» **Provided text**

------------------------------------------------------------

Fictional De-sensitization Towards Violence

I’ve gone back and forth on the debate about media violence’s relationship to real-world violence. On the one hand, I’m not a big proponent of fictionalized violence. Sometimes, it’s overdone, and if it were my choice to make a fictional narrative, toy, or video game, a violent one would not be my first choice. I’m all for positivity. On the other hand, I grew up with a lot of war toys: Transformers, G.I. Joe—the whole lot. I think my brother and I had almost every single G.I. Joe ever made in the 1980s. We just didn’t have the U.S.S. Flag (sp?) aircraft carrier. That was too expensive.

The funny thing is that when I was growing up, my parents indulged me and my brother in this war toy obsession. They didn’t seem to have any problem with it. Then, one day, when I’d been in college for a couple of years, I returned home to see my mom’s car with a bumper sticker that said something along the lines of “Stop War Toys.” I asked her about it, and she said she was vehemently against war toys and that they were damaging to young boys’ development. Of course, I was flabbergasted. “Mom, didn’t you let us have war toys?” I asked. She replied that she shouldn’t have. I wonder if she somehow thought I had developed badly. I think most of my friends and acquaintances would agree I’m one of the most peaceful (if still highly opinionated) people around.

------------------------------------------------------------

» **Dataset content**
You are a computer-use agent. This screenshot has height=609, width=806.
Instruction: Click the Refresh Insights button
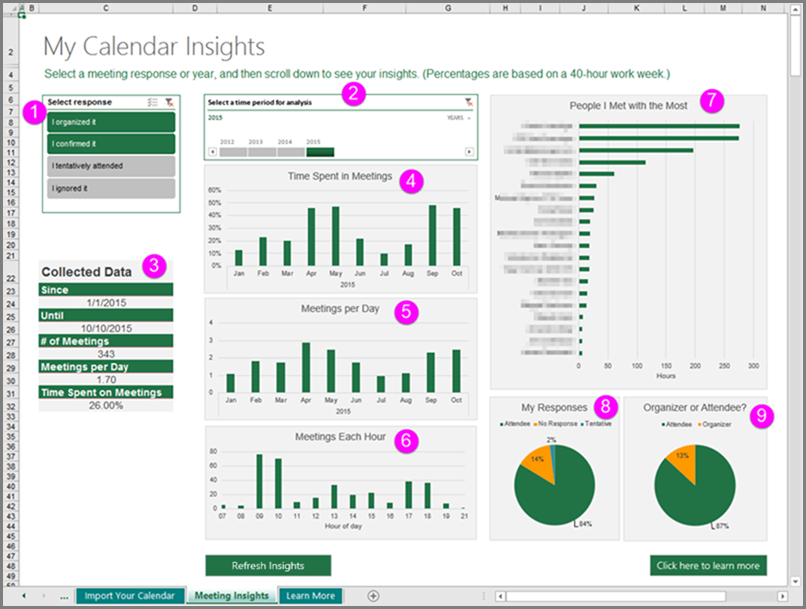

------------------------------------------------------------

» **What you are asked to do**
Can you quote the stretch of the essay on media violence from "I’ve gone back" through "was too expensive."?

» **Expected output**
I’ve gone back and forth on the debate about media violence’s relationship to real-world violence. On the one hand, I’m not a big proponent of fictionalized violence. Sometimes, it’s overdone, and if it were my choice to make a fictional narrative, toy, or video game, a violent one would not be my first choice. I’m all for positivity. On the other hand, I grew up with a lot of war toys: Transformers, G.I. Joe—the whole lot. I think my brother and I had almost every single G.I. Joe ever made in the 1980s. We just didn’t have the U.S.S. Flag (sp?) aircraft carrier. That was too expensive.